In a win for innovation, Eric Schmidt apparently helped the U.S. Air Force apply software to mid-air refueling. The New York Times reports:
At an Air Force facility in Qatar in 2016, Mr. Schmidt visited officers who scheduled flight paths for the tankers that refueled planes. They used a white board and dry-erase markers to set the schedule, taking eight hours to complete the task.
Mr. Schmidt said he recalled thinking, “Really? This is how you run the air war?” Afterward, he and others at the Defense Department worked with the tech company Pivotal to ship software to the officers.
This sounds like a welcome efficiency gain. I just hope we remember how to use the white boards. I would bet there is accumulated knowledge and cognitive skill embodied in the expert flight path whiteboarders that we can’t fully understand or replicate without either carefully recording the current state of knowledge or having to retrace over time the same slow path by which the knowledge evolved in the first place.
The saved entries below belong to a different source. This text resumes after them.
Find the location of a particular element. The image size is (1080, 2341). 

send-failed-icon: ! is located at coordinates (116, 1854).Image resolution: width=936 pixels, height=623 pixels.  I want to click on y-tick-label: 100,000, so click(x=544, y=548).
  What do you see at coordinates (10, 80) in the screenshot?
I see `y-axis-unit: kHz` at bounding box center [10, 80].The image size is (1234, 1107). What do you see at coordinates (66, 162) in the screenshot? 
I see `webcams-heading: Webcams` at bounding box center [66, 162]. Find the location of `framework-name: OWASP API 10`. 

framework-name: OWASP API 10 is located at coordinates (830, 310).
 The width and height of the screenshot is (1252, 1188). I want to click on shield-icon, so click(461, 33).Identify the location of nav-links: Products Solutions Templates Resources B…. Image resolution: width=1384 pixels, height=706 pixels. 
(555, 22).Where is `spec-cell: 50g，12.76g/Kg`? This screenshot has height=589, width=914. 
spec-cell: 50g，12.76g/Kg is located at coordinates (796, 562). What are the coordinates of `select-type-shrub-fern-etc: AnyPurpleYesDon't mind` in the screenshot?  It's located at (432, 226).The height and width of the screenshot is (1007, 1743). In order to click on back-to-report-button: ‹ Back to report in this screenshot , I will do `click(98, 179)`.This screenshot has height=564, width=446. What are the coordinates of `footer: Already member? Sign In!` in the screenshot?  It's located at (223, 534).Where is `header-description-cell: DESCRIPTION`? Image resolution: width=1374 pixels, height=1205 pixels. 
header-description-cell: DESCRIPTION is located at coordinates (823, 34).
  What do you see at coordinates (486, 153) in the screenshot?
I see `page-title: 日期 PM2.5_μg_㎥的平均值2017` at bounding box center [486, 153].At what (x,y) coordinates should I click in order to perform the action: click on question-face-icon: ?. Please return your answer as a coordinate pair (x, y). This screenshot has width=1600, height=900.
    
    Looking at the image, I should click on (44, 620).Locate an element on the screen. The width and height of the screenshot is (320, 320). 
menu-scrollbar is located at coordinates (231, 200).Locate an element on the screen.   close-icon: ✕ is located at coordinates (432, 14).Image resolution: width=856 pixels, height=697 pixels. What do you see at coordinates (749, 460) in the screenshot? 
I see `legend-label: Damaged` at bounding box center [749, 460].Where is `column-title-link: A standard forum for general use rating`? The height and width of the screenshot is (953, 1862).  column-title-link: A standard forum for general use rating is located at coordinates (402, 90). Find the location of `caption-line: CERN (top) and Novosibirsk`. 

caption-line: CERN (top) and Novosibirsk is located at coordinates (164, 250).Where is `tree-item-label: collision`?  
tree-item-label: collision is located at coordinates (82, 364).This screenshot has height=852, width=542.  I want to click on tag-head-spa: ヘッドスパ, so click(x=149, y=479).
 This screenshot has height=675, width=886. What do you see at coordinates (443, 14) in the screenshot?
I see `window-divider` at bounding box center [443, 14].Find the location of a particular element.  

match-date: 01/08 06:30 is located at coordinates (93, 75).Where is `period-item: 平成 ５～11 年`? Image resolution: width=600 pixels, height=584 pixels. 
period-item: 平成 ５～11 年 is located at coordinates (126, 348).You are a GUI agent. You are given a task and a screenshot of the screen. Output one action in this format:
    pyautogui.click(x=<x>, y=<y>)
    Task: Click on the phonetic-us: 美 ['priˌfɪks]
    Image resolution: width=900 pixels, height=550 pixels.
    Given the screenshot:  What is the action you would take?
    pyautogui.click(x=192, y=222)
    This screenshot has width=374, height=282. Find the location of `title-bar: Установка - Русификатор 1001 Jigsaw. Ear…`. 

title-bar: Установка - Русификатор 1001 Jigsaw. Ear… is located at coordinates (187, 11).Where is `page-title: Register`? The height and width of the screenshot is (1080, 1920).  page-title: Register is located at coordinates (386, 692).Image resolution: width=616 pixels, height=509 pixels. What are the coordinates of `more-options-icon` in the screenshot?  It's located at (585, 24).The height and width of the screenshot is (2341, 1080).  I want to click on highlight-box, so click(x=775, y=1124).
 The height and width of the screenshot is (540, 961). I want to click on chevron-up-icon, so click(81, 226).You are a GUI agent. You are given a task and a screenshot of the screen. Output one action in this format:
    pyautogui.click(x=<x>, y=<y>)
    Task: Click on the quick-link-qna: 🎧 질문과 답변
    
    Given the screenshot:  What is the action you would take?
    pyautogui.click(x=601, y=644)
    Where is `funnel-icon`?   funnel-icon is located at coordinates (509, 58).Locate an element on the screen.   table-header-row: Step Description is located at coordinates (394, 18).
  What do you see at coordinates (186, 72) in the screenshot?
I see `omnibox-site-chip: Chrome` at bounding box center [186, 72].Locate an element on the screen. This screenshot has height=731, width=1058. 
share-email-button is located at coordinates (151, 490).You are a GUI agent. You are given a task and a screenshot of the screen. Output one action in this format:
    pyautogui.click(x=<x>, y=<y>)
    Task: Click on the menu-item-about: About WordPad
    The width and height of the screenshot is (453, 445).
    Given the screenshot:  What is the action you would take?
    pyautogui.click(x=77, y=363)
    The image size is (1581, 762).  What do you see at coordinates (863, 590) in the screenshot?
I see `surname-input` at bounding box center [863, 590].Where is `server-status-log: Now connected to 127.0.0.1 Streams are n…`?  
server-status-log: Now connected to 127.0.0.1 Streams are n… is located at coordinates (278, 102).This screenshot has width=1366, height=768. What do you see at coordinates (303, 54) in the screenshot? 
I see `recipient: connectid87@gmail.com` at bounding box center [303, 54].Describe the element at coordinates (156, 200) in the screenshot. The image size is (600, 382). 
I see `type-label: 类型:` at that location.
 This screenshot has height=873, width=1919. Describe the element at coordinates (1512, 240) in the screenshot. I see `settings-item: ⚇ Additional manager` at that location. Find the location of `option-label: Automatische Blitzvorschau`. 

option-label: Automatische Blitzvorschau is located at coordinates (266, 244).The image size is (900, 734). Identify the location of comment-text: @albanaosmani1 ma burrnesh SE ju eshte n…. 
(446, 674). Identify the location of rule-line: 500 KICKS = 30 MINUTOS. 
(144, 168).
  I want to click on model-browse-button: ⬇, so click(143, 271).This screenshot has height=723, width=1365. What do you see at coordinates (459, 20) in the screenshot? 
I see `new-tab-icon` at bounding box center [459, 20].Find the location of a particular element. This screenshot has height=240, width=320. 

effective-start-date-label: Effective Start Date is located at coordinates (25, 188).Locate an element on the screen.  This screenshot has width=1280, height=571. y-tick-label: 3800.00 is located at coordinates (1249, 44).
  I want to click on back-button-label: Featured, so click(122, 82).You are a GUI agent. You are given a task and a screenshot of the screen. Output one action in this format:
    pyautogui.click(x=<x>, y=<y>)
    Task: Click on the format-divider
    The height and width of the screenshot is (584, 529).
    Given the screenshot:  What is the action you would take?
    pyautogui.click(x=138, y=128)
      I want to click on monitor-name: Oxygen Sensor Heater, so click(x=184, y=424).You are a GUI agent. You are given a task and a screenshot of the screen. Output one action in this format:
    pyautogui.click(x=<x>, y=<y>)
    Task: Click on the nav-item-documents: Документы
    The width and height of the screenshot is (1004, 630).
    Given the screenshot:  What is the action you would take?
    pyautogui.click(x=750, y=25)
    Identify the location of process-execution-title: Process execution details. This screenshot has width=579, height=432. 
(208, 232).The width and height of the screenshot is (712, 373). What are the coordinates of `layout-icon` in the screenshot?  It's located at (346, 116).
Don’t underestimate our incapacity to recall how to perform complex and essential processes following a periodic lapse in use. There was a period when we lost the knack for manufacturing a key ingredient in nuclear warheads. At one point, there were fears we lost the capacity to manufacture F-22s. While those fears proved unfounded when an audit uncovered the necessary tooling, the concern itself proves the difficulty of regaining embodied knowledge that goes missing.
This is where Schumpeter meets Hayek. Creative destruction can birth a better way, but it also means that gradually-accumulated and embedded knowledge will be razed.
Even elephants can go missing from the historical record. In the jaws of the COVID-19 pandemic, historians and economists ponder how much civilization forgot about the 1918 flu, not to mention the 1957 flu, not to mention our 2006 preparations for pandemic flu.
Given the difficulty of holding onto low-frequency, high-amplitude knowledge, one might expect competent civilizations to produce and then hold sacred value-laden documents, such as constitutions, religious texts, and commandments.